For the Dawodu fight, Arnett’s camp was almost 12 weeks long. This time around however, his timeline is on the opposite end of the spectrum—a mere four weeks.
The Sikjitsu product is a fan of both the timing of the fight and brevity of his camp.
“I wanted to get another fight by the end of the year, and it was looking like it wasn’t going to happen,” Arnett said in an interview with FloCombat. “So I thought it was going to be late January which kind of would have sucked having to go through Christmas and New Years in camp.
“Four weeks, I think, is perfect. I don’t have to go through that long, long grind where you’re banged up and hurt. You’re 100 percent healthy. I think this is going to be a much better performance where I’m a lot more reactive and aggressive. It’s going to make for a better fight for me.”

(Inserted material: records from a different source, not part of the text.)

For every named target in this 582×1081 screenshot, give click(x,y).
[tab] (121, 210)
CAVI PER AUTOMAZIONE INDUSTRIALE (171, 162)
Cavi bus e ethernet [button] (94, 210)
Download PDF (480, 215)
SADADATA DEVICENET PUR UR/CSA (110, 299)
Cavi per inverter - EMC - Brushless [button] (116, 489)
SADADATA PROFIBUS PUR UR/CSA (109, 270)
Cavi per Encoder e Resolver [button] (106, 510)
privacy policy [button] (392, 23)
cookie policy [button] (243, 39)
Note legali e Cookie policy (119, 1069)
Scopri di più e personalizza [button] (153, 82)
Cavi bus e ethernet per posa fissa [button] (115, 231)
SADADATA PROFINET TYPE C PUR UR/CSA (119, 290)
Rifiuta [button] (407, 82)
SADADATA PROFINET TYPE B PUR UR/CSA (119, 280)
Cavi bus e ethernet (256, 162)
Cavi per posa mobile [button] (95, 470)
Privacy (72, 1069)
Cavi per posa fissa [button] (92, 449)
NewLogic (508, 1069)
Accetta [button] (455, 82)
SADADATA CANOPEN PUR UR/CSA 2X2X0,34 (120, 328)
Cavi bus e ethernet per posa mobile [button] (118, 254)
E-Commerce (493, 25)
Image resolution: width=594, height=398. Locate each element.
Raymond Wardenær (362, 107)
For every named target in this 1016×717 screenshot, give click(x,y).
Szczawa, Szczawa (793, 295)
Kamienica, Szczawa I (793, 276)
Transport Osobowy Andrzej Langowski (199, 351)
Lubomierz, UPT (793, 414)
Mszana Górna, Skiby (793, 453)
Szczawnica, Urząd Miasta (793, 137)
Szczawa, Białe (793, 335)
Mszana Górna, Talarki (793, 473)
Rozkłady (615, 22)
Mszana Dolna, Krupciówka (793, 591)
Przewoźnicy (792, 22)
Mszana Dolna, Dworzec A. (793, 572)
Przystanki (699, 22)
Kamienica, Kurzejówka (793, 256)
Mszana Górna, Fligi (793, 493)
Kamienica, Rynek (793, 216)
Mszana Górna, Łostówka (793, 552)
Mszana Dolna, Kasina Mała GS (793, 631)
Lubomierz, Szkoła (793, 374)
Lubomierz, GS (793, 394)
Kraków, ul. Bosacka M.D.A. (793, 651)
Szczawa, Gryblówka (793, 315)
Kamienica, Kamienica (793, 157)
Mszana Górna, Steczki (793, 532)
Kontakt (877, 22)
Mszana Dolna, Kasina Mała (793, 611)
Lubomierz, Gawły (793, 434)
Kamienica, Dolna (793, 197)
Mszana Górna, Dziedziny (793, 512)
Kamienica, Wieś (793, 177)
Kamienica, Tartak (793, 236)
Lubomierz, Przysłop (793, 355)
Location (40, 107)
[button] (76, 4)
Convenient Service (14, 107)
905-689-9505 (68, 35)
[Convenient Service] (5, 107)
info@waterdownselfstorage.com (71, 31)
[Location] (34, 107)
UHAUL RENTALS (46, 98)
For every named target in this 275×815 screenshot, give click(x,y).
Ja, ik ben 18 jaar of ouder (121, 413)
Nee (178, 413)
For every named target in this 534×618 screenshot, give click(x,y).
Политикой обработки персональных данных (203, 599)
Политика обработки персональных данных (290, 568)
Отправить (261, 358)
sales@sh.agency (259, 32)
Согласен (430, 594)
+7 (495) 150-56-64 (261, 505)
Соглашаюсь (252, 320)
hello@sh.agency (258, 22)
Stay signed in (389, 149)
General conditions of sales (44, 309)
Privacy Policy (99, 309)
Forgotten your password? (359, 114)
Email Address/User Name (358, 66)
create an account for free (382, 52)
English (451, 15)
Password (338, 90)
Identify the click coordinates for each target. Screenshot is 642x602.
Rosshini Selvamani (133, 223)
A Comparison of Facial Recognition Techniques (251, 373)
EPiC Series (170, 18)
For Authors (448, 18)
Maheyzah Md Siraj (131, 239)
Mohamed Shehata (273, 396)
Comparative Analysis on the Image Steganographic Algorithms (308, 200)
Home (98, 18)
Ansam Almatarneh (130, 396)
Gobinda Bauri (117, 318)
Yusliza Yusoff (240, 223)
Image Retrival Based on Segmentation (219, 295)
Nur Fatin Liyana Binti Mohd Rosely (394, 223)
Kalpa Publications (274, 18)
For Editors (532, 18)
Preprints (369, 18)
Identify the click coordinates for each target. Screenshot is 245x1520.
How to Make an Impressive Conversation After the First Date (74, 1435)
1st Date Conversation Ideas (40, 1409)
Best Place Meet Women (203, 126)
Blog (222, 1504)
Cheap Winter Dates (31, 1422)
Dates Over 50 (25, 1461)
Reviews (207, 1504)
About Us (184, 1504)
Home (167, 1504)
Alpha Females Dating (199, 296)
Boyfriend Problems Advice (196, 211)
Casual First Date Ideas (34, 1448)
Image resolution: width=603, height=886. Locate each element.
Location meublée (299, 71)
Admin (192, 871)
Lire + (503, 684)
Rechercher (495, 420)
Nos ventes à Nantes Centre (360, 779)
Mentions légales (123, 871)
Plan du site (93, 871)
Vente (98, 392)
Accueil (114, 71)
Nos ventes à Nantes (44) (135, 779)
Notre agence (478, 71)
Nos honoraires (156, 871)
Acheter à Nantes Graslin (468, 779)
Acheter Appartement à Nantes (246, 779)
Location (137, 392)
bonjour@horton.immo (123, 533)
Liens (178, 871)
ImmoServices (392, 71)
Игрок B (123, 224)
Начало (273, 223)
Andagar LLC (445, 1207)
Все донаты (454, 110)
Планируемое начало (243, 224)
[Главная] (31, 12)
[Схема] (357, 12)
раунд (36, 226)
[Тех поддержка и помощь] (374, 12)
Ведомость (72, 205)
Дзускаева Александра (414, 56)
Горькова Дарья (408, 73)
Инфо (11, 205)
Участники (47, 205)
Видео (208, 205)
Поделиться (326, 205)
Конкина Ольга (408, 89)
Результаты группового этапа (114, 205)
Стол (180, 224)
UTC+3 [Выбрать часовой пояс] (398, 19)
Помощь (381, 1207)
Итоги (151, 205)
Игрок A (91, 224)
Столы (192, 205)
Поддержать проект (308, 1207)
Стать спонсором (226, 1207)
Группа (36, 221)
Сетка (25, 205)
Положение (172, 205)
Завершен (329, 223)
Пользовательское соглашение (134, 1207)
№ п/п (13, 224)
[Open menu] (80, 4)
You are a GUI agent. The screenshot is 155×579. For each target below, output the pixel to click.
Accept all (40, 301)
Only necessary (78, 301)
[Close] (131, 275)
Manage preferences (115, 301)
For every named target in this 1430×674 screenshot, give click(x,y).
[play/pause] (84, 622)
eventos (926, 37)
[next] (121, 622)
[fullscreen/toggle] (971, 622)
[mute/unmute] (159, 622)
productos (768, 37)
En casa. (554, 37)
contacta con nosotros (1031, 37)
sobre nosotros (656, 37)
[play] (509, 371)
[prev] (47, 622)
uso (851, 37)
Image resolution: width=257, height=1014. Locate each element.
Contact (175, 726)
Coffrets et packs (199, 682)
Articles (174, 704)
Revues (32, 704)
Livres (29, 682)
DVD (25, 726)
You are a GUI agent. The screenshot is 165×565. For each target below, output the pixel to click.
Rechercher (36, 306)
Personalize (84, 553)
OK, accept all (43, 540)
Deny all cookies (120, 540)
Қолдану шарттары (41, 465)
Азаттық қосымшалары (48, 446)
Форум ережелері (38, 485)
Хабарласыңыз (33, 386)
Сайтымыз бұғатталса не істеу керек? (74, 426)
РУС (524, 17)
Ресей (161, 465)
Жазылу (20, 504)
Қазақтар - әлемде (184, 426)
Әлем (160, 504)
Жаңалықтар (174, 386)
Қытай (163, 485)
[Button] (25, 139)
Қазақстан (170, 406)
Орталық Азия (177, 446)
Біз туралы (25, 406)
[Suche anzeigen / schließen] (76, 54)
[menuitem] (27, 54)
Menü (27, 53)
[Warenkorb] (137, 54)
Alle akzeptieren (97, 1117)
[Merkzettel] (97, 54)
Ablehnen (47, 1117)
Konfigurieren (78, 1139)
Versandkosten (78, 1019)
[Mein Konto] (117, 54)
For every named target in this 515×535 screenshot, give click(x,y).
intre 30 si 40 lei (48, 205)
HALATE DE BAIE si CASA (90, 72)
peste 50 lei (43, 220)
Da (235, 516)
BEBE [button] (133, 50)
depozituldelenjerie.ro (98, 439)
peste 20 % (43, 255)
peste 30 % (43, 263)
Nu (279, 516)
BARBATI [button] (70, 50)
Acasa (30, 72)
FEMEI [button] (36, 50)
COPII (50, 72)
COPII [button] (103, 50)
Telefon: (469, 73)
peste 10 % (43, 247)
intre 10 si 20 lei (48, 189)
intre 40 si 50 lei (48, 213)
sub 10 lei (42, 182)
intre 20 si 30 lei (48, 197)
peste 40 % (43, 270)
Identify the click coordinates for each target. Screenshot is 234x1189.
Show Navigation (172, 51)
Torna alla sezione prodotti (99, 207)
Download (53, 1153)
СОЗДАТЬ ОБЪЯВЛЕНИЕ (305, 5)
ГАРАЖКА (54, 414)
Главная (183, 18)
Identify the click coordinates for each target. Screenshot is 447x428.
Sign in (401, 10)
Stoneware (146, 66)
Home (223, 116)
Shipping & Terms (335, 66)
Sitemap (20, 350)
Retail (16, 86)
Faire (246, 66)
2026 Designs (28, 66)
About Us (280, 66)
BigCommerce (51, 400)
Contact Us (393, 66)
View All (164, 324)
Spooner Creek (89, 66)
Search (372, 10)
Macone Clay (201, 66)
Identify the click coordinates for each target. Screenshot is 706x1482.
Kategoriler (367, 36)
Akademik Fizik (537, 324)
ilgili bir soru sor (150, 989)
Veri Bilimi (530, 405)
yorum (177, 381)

For Arnett, the only downside of the bout is the grueling travel schedule in the midst of his weight cut preparations.
“The travel is a bitch,” Arnett said. “It’s going to be a total of [a] 24-hour travel day. We leave at 5 a.m. Sunday morning and we get over there at 9 a.m. Monday morning because they’re four hours ahead, so it works out to 24 hours travel.”
Aware of the challenge he faces, Arnett has brought on renowned nutrition specialists George Lockhart and Dan Leith to assist.
“They’re working hard and they’re going to be over there for the fight, taking care of the whole fight week and cutting—everything,” Arnett said. “So that takes a whole stress relief off of the travel. That’s the biggest thing with these long travel things is the weight.
“Being in a foreign country, trying to buy food and all of that stuff would be very difficult. This will make it a lot easier for me."
Giving a brutally honest assessment, Arnett knows if his hand isn’t raised at the end of the night, he’ll be cut from the promotion.
“I think it’s 100 percent do-or-die,” Arnett said. “I’ve got to win to stay in. I know that and I’m comfortable with handling that situation and doing what I do to keep my job. I kind of like having that pressure on me and my back against the wall. That’s when I think I perform the best.
“I’m not stupid, man. I know how this game works. I’m a huge fan of the sport and follow it closely. I know how these things go. I know I have to go out there and get a win, but not only get a win, put on an exciting performance with it as well.”